▸ **文档片段**:

HDU 5957 环套树+线段树维护bfs序
china-final F Mr. Panda and Fantastic Beasts (后缀自动机+字典序最小的最短路)

面向对象的计算几何模板

zjhl2 posted @ 2017年9月27日 01:35 in with tags 计算几何 , 766 阅读

写了四天的模板,纯手打,有了板子过题实在是爽。

#include<bits/stdc++.h>
//#include<cstdio>
//#include<cmath>
//#include<algorithm>
using namespace std;
typedef long double lod;
typedef long long ll;
typedef long double ld;
const ld eps=1e-8;
const ld pi=acos(-1.0);
int sgn(ld x)
{
	if (x<-eps) return -1;
	if (x>eps) return 1;
	return 0;
}

struct P; //点,向量
struct LINE; //线段,射线,直线;
struct CIRCLE;
struct TRIANGLE;
struct POLYGON;

void kr(ld &x)
{
	double t; scanf("%lf",&t);
	x=t;
}
void kr(ll &x)
{
	scanf("%lld",&x);
}
struct P
{
	lod x,y;
	void read()
	{
		kr(x); kr(y);
	}
    P operator+(const P &t)const
    {
        return {x+t.x,y+t.y};
    }
    P operator-(const P &t)const
    {
        return {x-t.x,y-t.y};
    }
    P operator*(ld t)const
    {
    	return {x*t,y*t};
    }
	P operator/(ld t)const
    {
    	return {x/t,y/t};
    }
    lod operator*(const P &t)const
    {
        return x*t.y-y*t.x;
	} //叉积
    lod operator%(const P &t)const
    {
        return x*t.x+y*t.y;
    } //点积
    bool operator<(const P &t)const
    {
    	return sgn(x-t.x)<0||sgn(x-t.x)==0&&sgn(y-t.y)<0;
    }
    bool operator==(const P &t)const
    {
    	return sgn(x-t.x)==0&&sgn(y-t.y)==0;
    }
    ld ang()const
    {
    	return atan2(y,x);
    }
    ld length()const
    {
    	return sqrt(x*x+y*y);
    }
	P rotate(const P &t,ld sita)const
	{
		return {(x-t.x)*cos(sita)-(y-t.y)*sin(sita)+t.x,
				(x-t.x)*sin(sita)+(y-t.y)*cos(sita)+t.y};
	} //逆时针转sita
	ld btang(const P &t)const
	{
		return acos( (*this%t)/length()/t.length() );
	} //向量夹角
	P midvec(const P &t)const
	{
		return (*this)/length()+t/t.length();
	} //角平分向量
};

struct LINE
{
	P p1,p2;
	void read()

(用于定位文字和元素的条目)

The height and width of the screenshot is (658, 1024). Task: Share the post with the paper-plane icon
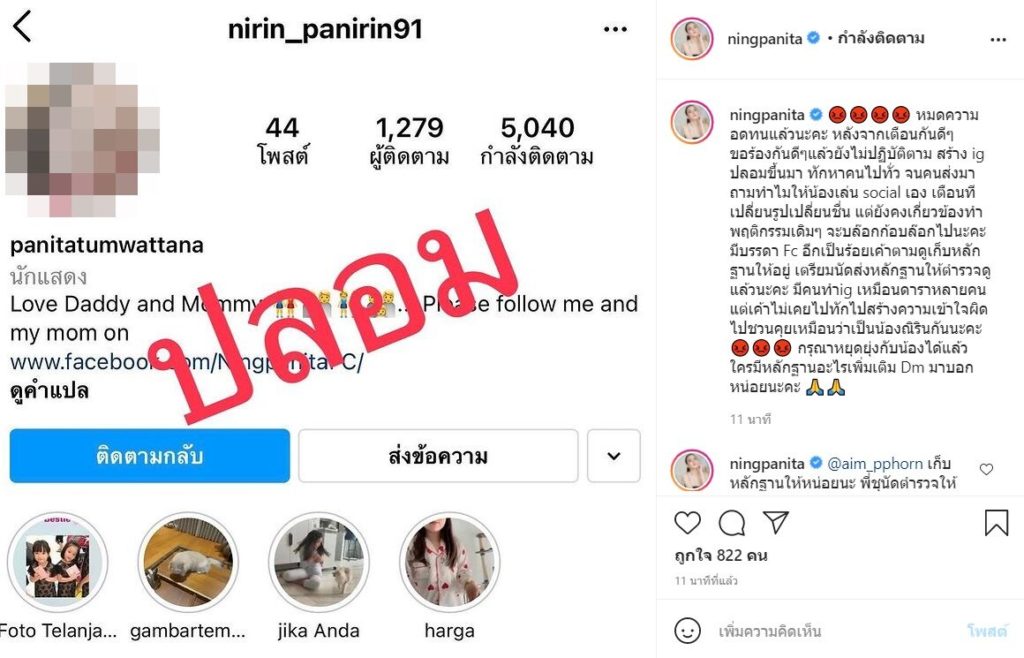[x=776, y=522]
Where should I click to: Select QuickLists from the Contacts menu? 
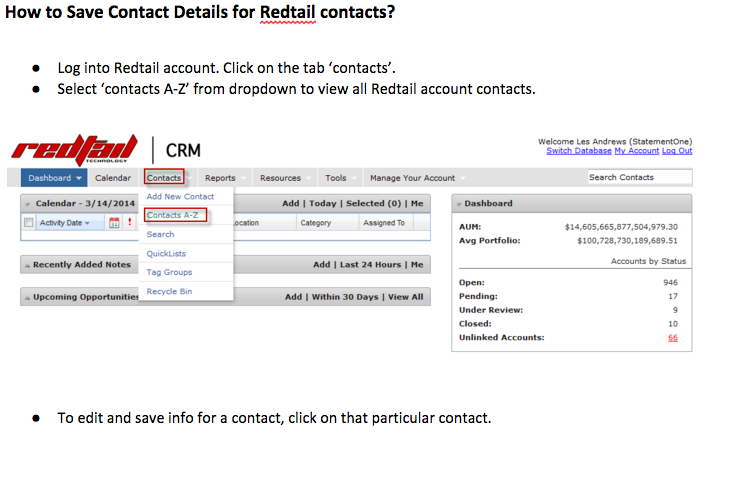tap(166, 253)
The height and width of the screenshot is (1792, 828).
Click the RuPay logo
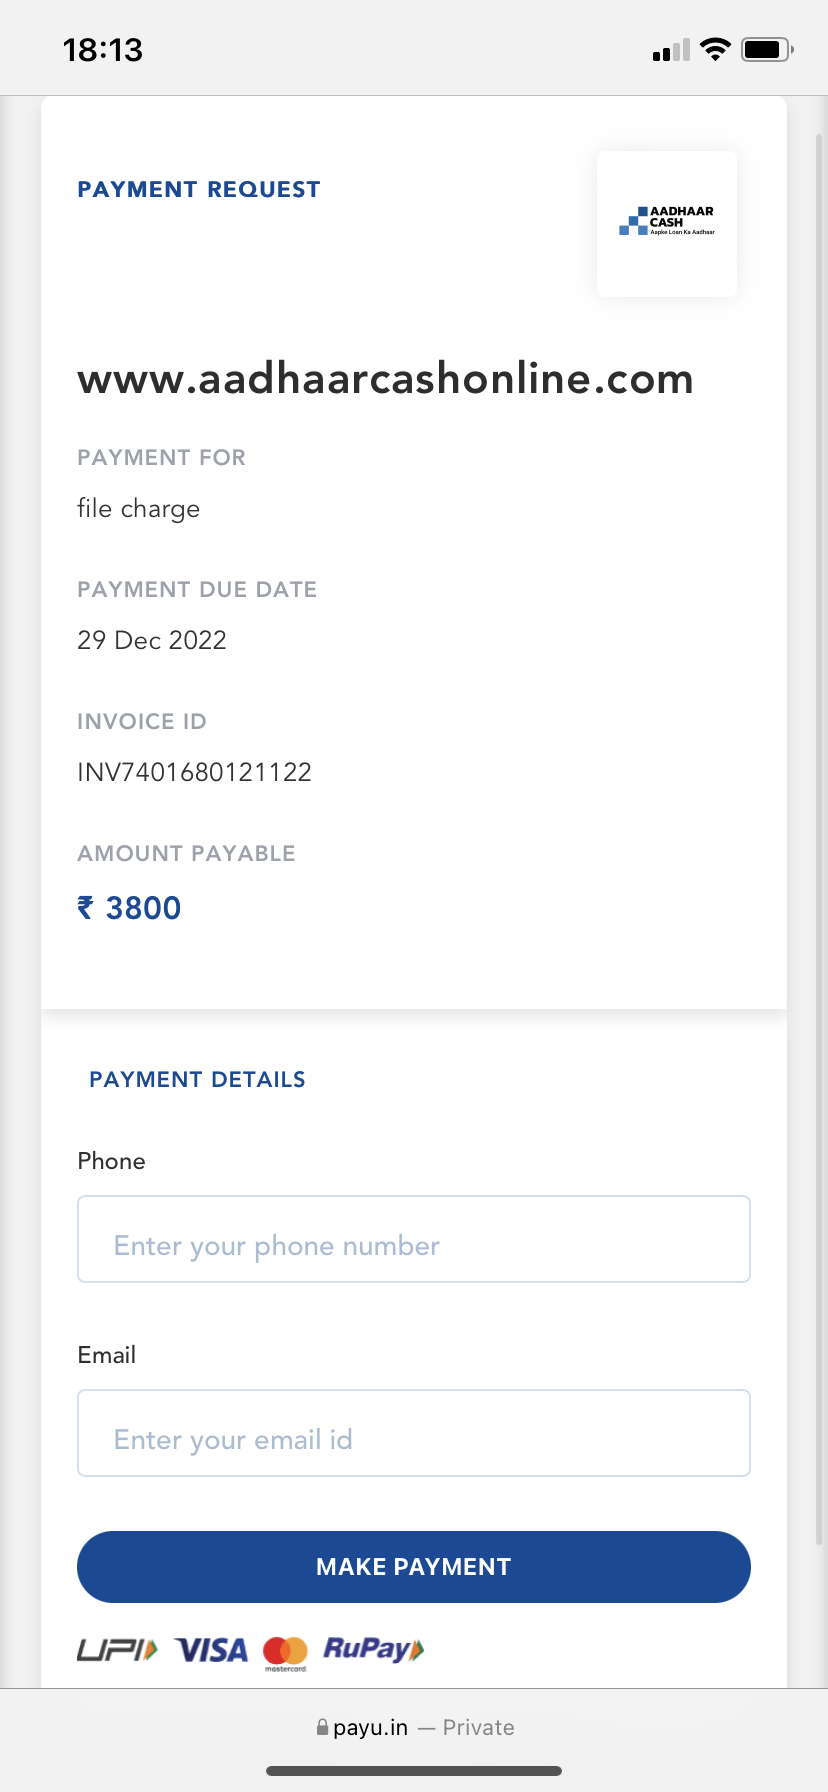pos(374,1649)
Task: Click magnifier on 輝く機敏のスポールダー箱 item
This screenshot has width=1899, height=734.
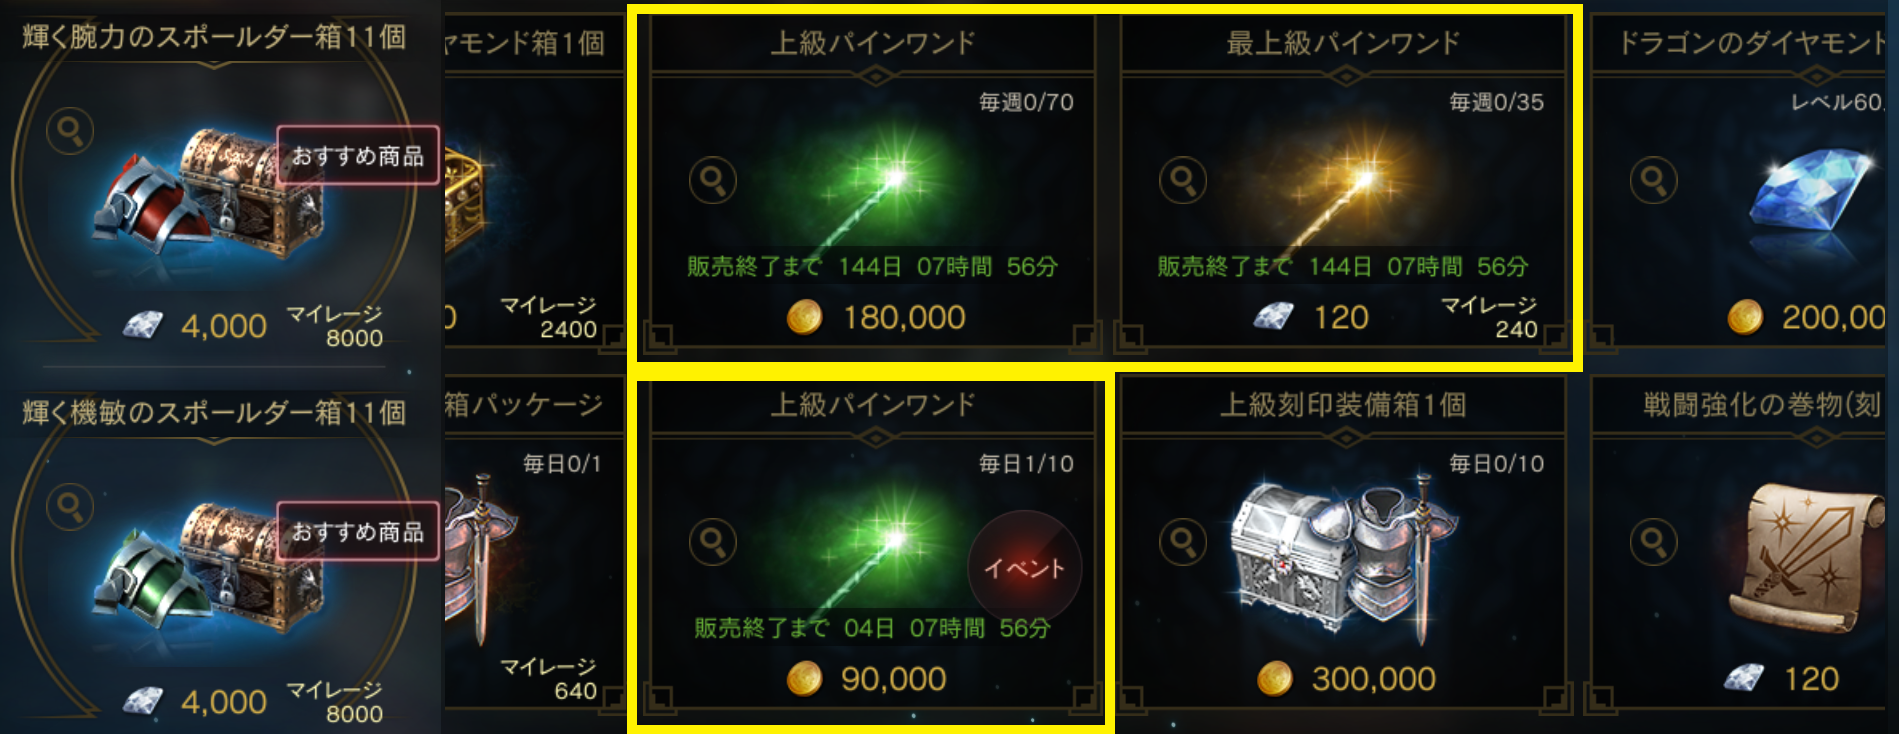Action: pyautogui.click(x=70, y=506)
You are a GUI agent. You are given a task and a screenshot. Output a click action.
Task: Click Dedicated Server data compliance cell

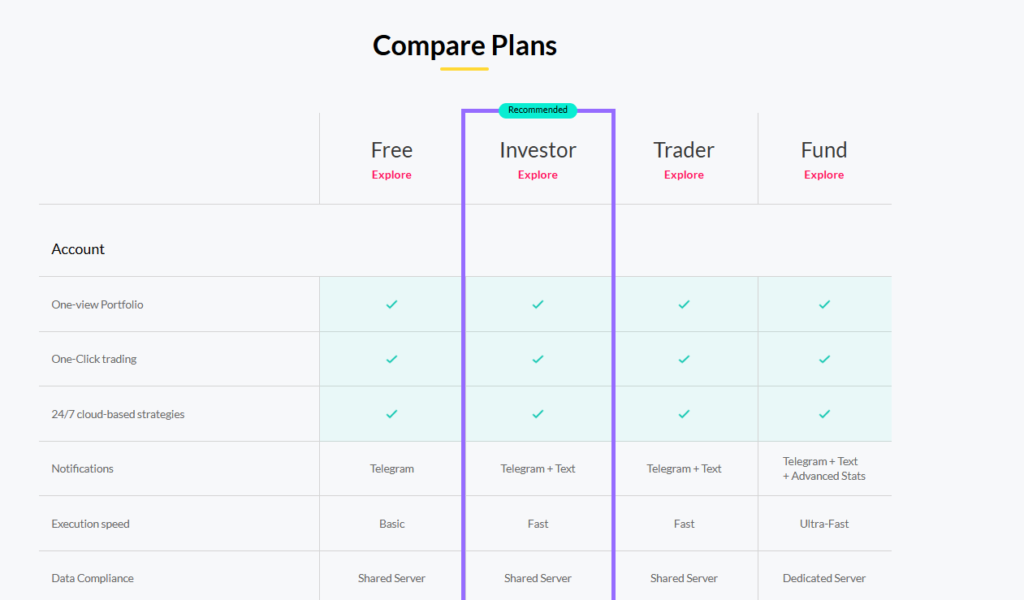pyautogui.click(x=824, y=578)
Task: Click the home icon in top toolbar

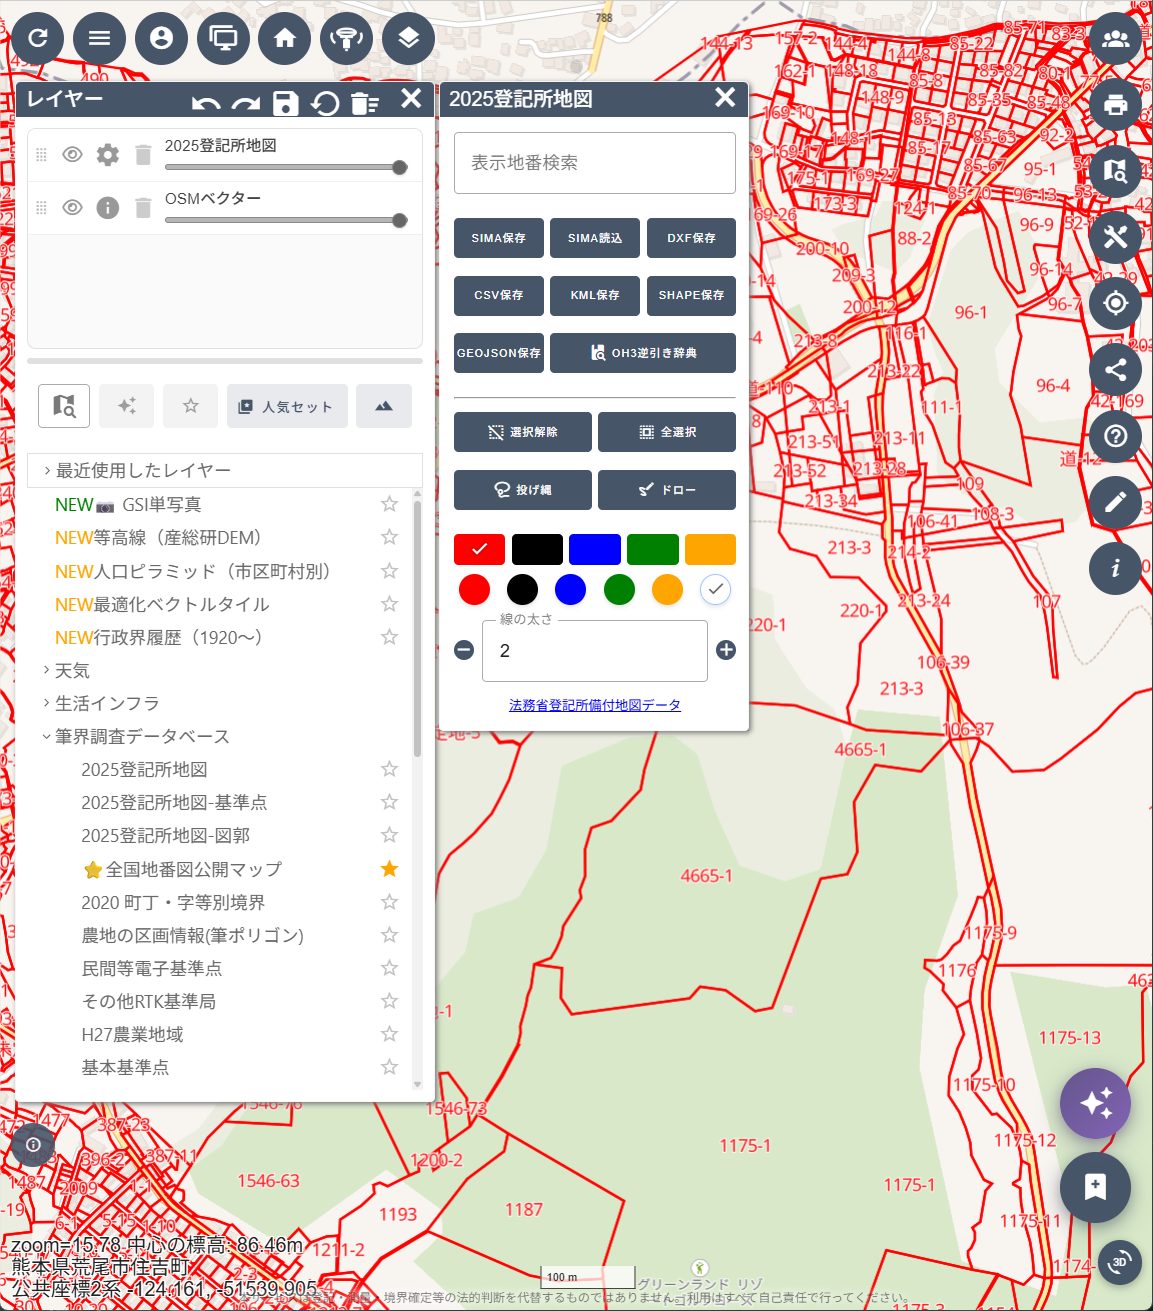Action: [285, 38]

▸ **简短题目 1**: 照原样抄写计算几何模板中从“HDU 5957 环套树+线段树维护bfs序”往下一直到“写了四天的模板,纯手打,有了板子过题实在是爽。”的全部文字。
▸ **简短题目 2**: 计算几何模板在 struct P 定义之前，先集中前置声明了几个结构体。写出这些结构体的全部名称。

▸ **题目答案 1**:
HDU 5957 环套树+线段树维护bfs序
china-final F Mr. Panda and Fantastic Beasts (后缀自动机+字典序最小的最短路)

面向对象的计算几何模板

zjhl2 posted @ 2017年9月27日 01:35 in with tags 计算几何 , 766 阅读

写了四天的模板,纯手打,有了板子过题实在是爽。

▸ **题目答案 2**: P、LINE、CIRCLE、TRIANGLE、POLYGON